Filed Under: Cabinet of Curiosities Tagged With: Archaeology, Greek Mosaics, Mosaics, Turkey, Zeugma

The War in Western Kurdistan and Northern Syria: The Role of the US and Turkey in the Battle of Kobani

November 18, 2014 by Nasheman

by Mahdi Darius Nazemroaya, Global Research

A war is being fought for control over Western Kurdistan and the northern areas of Syria, including three de facto Kurdish enclaves there. The fighting in Western Kurdistan is a means to an end and not a goal in itself. The objectives of gaining control over Syrian Kurdistan and northern Syria are critical to gaining control over the rest of the Syrian Arab Republic and entail US-supported regime change in Damascus.

Western Kurdistan is alternatively called Rojava in Kurmanji, the dialect of the Kurdish language that is used locally there and spoken by the majority of the Kurds living in Turkey. The word Rojava comes from the Kurdish root word roj, which means both sun and day, and literally means «sunset» («the sun’s end») or the «end of the day» («the day’s end») in Kurmanji and not the word «west». The confusion over its meaning arises for two main reasons. The first is that in the Sorani or Central dialect of the Kurdish language the word roj is only used to refer to the day. The second is that Rojava connotes or suggests the direction of the west, where the sun is seen to set when the day ends.

The Siege on Ayn Al-Arab or Kobani

Despite the fact that neither the Syrian military nor the Syrian government controls most of Syrian Kurdistan and that a significant amount of the locals there have declared themselves neutral, the forces of the Free Syrian Army, Al-Nusra, and the ISIL (DAISH) have launched a multiparty war on Rojava’s mosaic of inhabitants. It has only been in late-2014 that this war on Western Kurdistan has gained international attention as the Syrian Kurds in Aleppo Governorate’s northeastern district (mintaqah) of Ayn Al-Arab (Ain Al-Arab) became surrounded by the ISIL in late-September and early-October. As this happened, the behaviour of the US and its allies, specifically the neo-Ottomanist Turkish government of Recep Tayyip Erdogan and Prime Minister Ahmet Davutoglu, exposed their true objectives in Rojava and Syria. By the time that the Syrian Kurds in northeastern Aleppo Governorate were being encircled by the ISIL, it was clear that Washington and its counterfeit anti-ISIL coalition were actually using the ISIL outbreak to redraw the strategic and ethno-confessional maps of Syria and Iraq. Many of the Syrian Kurds think that the goal is to force them eastward into Iraqi Kurdistan and to surrender to Turkish domination.

Map-of-Kobani

Fears of another exodus in Syria—similar to the one that was felt when Turkey assisted Jubhat Al-Nusra’s violent takeover of the mostly ethnic Armenian town of Kasab (Kessab) in Latakia Governorate in March 2014—began to materialize. Nearly 200,000 Syrians—Kurds, Turkoman, Assyrians, Armenians, and Arabs—fled across the Syrian-Turkish border. By October 9, one-third of Ayn Al-Arab had fallen to the pseudo-caliphate.
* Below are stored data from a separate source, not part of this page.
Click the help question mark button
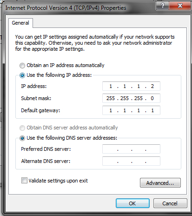The height and width of the screenshot is (216, 192). (162, 6)
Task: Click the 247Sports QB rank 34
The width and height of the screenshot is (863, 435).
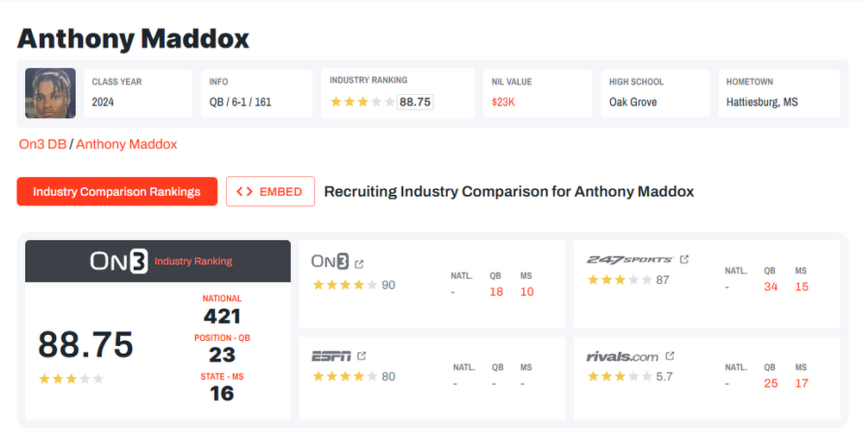Action: [771, 287]
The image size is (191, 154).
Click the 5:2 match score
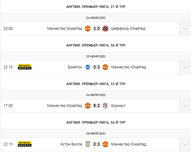(97, 106)
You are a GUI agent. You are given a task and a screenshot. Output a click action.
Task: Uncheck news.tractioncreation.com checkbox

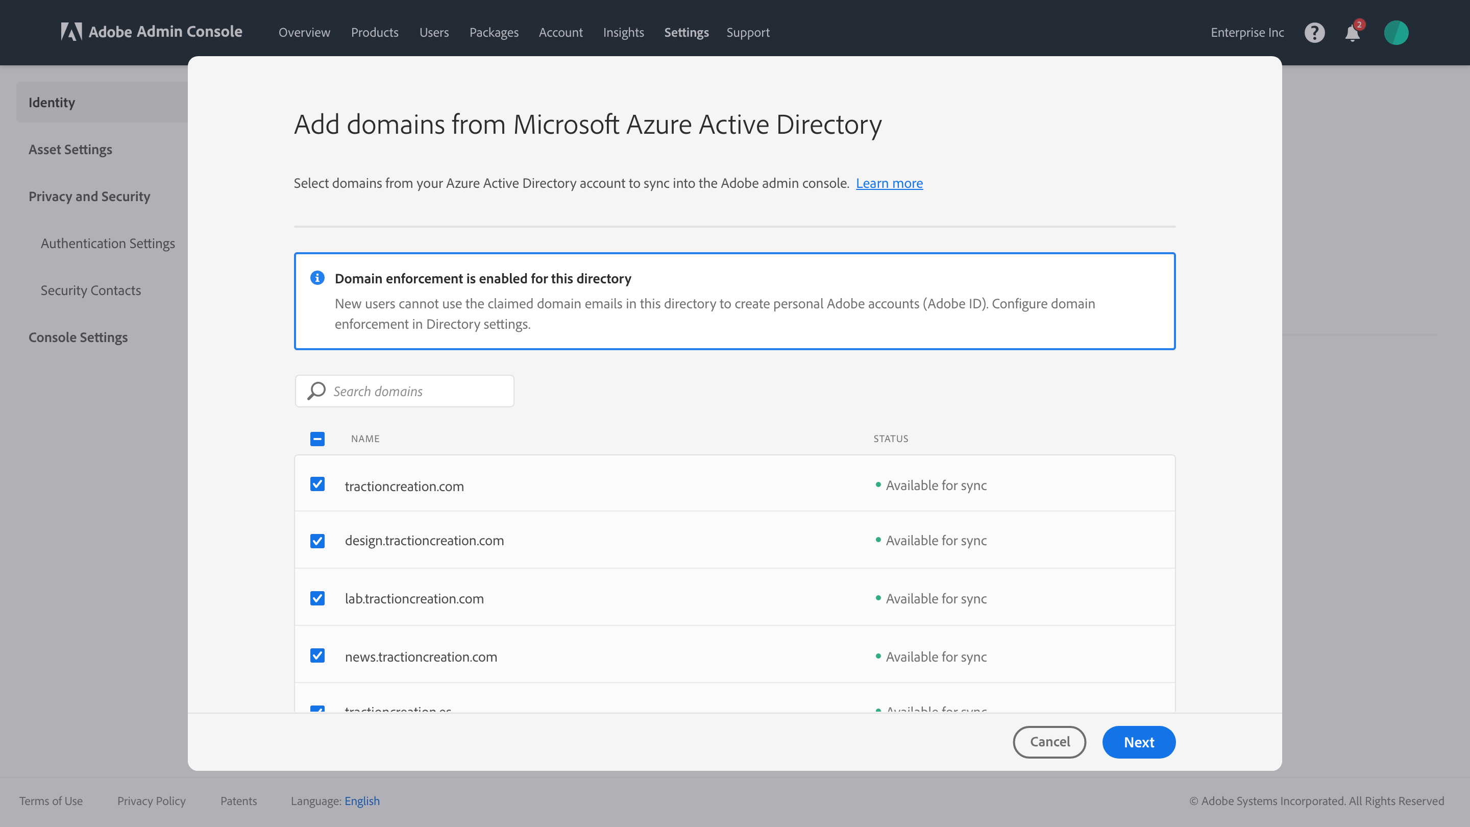(317, 655)
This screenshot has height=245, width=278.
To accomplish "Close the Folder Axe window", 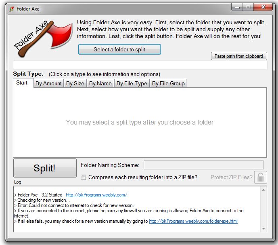I will [263, 7].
The Stances of the US over Kobani Exposes Washington’s Objectives

Washington’s stance on Ayn Al-Arab or Kobani was very revealing of where it really stood in regards to the battle over control of the Syrian border city. Instead of preventing the fall of Kobani and supporting the local defenders which were doing the heavy fighting on the ground against the ISIL and containing its pseudo-caliphate, Washington did not move.  The US position on Kobani is an important indicator that the US war initiated against the ISIL has been mere bravado and a fictitious public relations stunt aimed at hiding the real objective of getting a strategic foothold inside Syrian territory.

When the ISIL attacked the forces of the Kurdistan Regional Government (KRG) in Iraqi Kurdistan in August 2014, the US acted quickly to help the KRG’s forces. In July, a month after the June capture of the Iraqi city of Mosul by the ISIL, which coincided with the military takeover of the oil-rich city of Kirkuk by the KRG, the ISIL began its siege of Kobani in Rojava. Up until October, the US just watched.

Even more revealing, the Pentagon announced on October 8 that the US-led bombing campaign in Syria, which it formally named Operation Inherent Resolve on October 15, could not stop the ISIL offensive and advances against Kobani and its local defenders. Instead the US began arguing and insisting for more illegal steps to be taken by NATO member Turkey. Washington began to call for Turkish soldiers and tanks to enter Kobani and northern Syria. In turn, President Erdogan and the Turkish government said that Ankara would only send in the Turkish military if a no-fly zone was established over Syria by the US and the other members of Washington’s bogus coalition.

Repackaging Plans for a Northern Buffer Zone in Syria 

Using Kobani to make a case, the US and Turkish governments took the opportunity to repackage their plans for an invasion of Syria from 2011, which called for the establishment of a Turkish-controlled northern buffer zone and a no-fly zone over Syrian airspace. This time the plans were presented under the humanitarian pretext of peacekeeping. This is why the parliamentarians in the Turkish Grand National Assembly had passed legislation authorizing an invasion of the Syrian Arab Republic and Syrian Kurdistan on October 2, 2014.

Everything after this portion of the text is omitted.